PROBLEM SET:
- 1) Retype the entries from the line containing "Open the RSA" through the line containing "coord(210,48)", character for character.
- 2) Continue the text on the CJEU judgment on asymmetric jurisdiction clauses, starting after its final sentence.

TEXT SECTION:
===============
Asymmetric jurisdiction clauses are a hybrid, combining exclusive and non-exclusive elements. Lenders, in particular, value this in financing contracts: they can ensure that any claims brought against them will be in courts with which they are familiar, while preserving the flexibility to sue a borrower in any country where there may be assets to enforce against.

But jurisdiction clauses have value only to the extent the courts of different countries are willing to uphold them. English courts have long treated asymmetric clauses as a species of exclusive jurisdiction clause and given effect to them, including – while the UK was in the EU – for the purposes of the Recast Brussels Regulation, the relevant EU law. Article 25 of the Regulation provides that where parties nominate the courts of a member state to settle their disputes, the courts of every other member state must (as a general rule) respect that agreement and decline to hear any claim under it. However, not all member state courts agree that asymmetric clauses, with their inherent one-sidedness and lack of precision as to which court will have jurisdiction, can fall within the scope of Article 25.

The CJEU judgment

The CJEU’s judgment resolves core questions of principle, even if their application in practice remains to be worked out. In response to a reference from the French court, the CJEU said that:

  • complaints relating to the alleged imprecision or one-sidedness of a jurisdiction clause should be determined in accordance with autonomous EU rules, not the national law of the member state which governs the agreement; and
  • those autonomous rules, derived from the meaning and purpose of the Regulation, provide that an asymmetric jurisdiction can be valid.
===============
MATERIAL FOR THIS TASK:
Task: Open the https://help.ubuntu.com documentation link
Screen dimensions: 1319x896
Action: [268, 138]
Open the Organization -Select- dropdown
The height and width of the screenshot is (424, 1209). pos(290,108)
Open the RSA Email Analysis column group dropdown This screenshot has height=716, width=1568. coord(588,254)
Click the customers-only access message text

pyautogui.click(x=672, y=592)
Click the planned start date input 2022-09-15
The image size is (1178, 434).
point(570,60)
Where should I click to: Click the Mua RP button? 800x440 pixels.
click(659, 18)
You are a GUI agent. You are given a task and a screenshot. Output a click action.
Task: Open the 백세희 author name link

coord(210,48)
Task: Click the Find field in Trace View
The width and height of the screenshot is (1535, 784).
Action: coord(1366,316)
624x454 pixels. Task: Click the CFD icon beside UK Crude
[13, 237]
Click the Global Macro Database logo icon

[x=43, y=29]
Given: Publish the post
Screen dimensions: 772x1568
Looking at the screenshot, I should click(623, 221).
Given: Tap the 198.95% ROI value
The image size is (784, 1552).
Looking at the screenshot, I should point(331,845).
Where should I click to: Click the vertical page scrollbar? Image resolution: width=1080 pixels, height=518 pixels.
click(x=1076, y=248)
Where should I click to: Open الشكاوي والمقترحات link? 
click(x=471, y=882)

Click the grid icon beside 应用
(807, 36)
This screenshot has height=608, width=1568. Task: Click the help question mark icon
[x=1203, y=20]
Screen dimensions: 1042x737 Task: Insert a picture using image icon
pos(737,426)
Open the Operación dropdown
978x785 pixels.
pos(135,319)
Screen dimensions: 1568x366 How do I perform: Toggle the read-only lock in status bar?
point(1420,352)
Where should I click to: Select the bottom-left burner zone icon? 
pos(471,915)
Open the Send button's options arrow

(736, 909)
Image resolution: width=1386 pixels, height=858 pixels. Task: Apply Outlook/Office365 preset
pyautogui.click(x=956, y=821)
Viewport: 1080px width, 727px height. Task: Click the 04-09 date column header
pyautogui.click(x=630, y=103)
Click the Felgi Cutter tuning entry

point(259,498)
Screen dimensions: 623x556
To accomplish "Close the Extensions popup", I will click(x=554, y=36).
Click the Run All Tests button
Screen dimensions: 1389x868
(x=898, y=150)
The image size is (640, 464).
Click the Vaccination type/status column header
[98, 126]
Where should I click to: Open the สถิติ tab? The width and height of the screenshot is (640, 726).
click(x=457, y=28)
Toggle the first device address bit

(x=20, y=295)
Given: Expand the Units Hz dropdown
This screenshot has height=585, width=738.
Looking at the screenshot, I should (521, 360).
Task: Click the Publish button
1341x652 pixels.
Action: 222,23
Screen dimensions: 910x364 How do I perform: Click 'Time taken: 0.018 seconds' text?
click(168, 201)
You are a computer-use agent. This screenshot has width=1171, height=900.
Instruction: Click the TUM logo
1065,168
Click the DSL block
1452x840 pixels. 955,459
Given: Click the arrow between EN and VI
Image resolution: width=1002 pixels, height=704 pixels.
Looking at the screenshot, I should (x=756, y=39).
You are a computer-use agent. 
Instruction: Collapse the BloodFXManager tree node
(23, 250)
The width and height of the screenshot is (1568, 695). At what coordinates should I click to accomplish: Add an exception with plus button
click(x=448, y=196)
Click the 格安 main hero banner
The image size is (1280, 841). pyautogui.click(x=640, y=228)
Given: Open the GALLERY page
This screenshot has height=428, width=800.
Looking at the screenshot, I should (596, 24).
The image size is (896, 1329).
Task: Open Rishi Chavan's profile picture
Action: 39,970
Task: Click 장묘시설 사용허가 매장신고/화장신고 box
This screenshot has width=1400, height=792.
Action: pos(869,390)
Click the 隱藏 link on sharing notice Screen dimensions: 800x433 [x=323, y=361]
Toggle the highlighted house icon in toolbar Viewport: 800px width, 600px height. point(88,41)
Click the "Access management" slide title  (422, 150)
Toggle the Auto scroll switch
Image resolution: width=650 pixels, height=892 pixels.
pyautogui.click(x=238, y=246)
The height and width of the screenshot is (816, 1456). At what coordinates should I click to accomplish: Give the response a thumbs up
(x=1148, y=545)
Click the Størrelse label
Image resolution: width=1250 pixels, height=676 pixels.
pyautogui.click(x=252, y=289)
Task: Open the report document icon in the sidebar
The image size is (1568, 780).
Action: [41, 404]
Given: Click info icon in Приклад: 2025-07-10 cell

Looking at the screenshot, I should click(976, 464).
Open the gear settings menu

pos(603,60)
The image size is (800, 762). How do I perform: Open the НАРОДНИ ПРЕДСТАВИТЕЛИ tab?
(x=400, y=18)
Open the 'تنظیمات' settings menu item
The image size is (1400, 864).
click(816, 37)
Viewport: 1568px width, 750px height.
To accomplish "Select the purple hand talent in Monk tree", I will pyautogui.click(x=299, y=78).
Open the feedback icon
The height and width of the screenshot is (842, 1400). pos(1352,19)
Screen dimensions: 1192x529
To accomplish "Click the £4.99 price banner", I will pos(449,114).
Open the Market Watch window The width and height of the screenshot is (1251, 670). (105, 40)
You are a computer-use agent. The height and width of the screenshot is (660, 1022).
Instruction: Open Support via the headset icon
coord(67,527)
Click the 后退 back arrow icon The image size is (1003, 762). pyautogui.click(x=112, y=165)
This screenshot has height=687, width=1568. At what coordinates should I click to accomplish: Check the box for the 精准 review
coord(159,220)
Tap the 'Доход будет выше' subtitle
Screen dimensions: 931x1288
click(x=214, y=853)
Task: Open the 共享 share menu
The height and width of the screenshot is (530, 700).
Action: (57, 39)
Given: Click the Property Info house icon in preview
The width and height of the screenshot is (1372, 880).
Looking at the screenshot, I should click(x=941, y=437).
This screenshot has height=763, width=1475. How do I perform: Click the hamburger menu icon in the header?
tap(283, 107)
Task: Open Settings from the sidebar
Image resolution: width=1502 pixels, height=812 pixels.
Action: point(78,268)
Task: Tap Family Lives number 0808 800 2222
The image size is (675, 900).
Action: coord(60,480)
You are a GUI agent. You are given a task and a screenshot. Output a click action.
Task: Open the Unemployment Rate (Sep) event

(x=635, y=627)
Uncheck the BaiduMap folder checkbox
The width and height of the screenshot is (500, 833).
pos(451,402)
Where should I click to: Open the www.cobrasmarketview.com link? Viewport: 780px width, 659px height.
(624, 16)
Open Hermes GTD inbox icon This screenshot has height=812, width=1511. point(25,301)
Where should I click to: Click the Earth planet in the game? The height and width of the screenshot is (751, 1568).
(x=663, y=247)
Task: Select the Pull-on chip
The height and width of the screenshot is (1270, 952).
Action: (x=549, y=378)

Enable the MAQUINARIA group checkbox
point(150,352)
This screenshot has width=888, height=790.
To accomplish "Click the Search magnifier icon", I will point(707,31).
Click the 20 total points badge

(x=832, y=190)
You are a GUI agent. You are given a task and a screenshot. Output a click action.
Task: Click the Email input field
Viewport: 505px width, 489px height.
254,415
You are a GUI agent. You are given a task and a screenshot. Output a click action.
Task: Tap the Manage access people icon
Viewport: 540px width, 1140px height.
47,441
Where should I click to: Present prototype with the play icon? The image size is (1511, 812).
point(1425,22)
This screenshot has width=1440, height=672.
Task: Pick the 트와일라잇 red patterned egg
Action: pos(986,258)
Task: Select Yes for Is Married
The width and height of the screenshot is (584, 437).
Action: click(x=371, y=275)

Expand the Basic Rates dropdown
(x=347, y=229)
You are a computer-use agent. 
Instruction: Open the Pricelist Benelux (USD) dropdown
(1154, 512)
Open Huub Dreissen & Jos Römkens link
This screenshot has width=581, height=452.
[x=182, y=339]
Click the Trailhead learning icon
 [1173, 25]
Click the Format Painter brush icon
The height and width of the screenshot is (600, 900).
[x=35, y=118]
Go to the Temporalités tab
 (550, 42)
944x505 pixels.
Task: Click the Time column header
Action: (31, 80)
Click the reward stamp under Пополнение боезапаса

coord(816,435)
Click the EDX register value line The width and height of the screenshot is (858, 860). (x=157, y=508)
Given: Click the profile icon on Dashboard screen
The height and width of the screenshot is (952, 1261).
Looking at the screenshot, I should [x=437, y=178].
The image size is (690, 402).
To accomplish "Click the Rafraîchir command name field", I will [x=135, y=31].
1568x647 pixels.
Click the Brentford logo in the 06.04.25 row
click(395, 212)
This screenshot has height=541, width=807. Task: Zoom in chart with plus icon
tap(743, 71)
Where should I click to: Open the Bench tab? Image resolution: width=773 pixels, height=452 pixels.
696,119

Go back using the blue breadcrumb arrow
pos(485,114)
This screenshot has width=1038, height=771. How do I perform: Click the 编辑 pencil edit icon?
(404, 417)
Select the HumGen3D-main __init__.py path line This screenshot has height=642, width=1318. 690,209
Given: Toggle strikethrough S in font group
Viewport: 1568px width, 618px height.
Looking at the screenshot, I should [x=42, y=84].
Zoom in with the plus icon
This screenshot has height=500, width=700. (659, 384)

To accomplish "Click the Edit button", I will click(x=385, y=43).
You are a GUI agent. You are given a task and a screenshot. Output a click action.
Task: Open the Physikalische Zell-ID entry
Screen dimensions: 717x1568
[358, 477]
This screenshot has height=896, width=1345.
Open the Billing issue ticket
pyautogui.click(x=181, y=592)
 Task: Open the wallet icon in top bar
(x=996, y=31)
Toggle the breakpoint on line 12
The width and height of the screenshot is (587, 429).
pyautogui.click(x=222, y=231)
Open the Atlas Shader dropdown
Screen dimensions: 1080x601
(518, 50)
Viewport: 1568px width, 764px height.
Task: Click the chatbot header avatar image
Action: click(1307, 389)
===============
RESPONSES TO THE TASKS:
- 1)
Open the RSA Email Analysis column group dropdown This screenshot has height=716, width=1568. coord(588,254)
Click the customers-only access message text

pyautogui.click(x=672, y=592)
Click the planned start date input 2022-09-15
The image size is (1178, 434).
point(570,60)
Where should I click to: Click the Mua RP button? 800x440 pixels.
click(659, 18)
You are a GUI agent. You are given a task and a screenshot. Output a click action.
Task: Open the 백세희 author name link

coord(210,48)

- 2)
There was nothing in Article 25 that prevented parties agreeing that more than one court could hear a claim, nor could there be any objection to an asymmetric arrangement given that other provisions of the Regulation, e.g. those dealing with consumers, were one-sided in favour of structurally weaker parties. But these features were only unobjectionable so long as they did not undermine the Regulation’s objectives of predictability, transparency and legal certainty. These could only be assured if the choice of courts under the clause was limited to those which apply the Regulation or the Lugano Convention – i.e. the EU member states plus Norway, Iceland and Switzerland.

Takeaways

The ruling will have no effect on how English courts treat asymmetric clauses. In EU courts, asymmetric jurisdiction clauses, to be valid in EU law must limit, or be construed as limiting, the choice of courts to those in the EU or Lugano states. That likely means that asymmetric clauses that nominate English courts will not be valid as a matter of EU law. In reality, though, that just confirms what was already widely understood to be the position. And also as before, where EU law does not apply, the national law of the relevant member state will instead – and in many cases, that law will uphold the bargain agreed by the parties.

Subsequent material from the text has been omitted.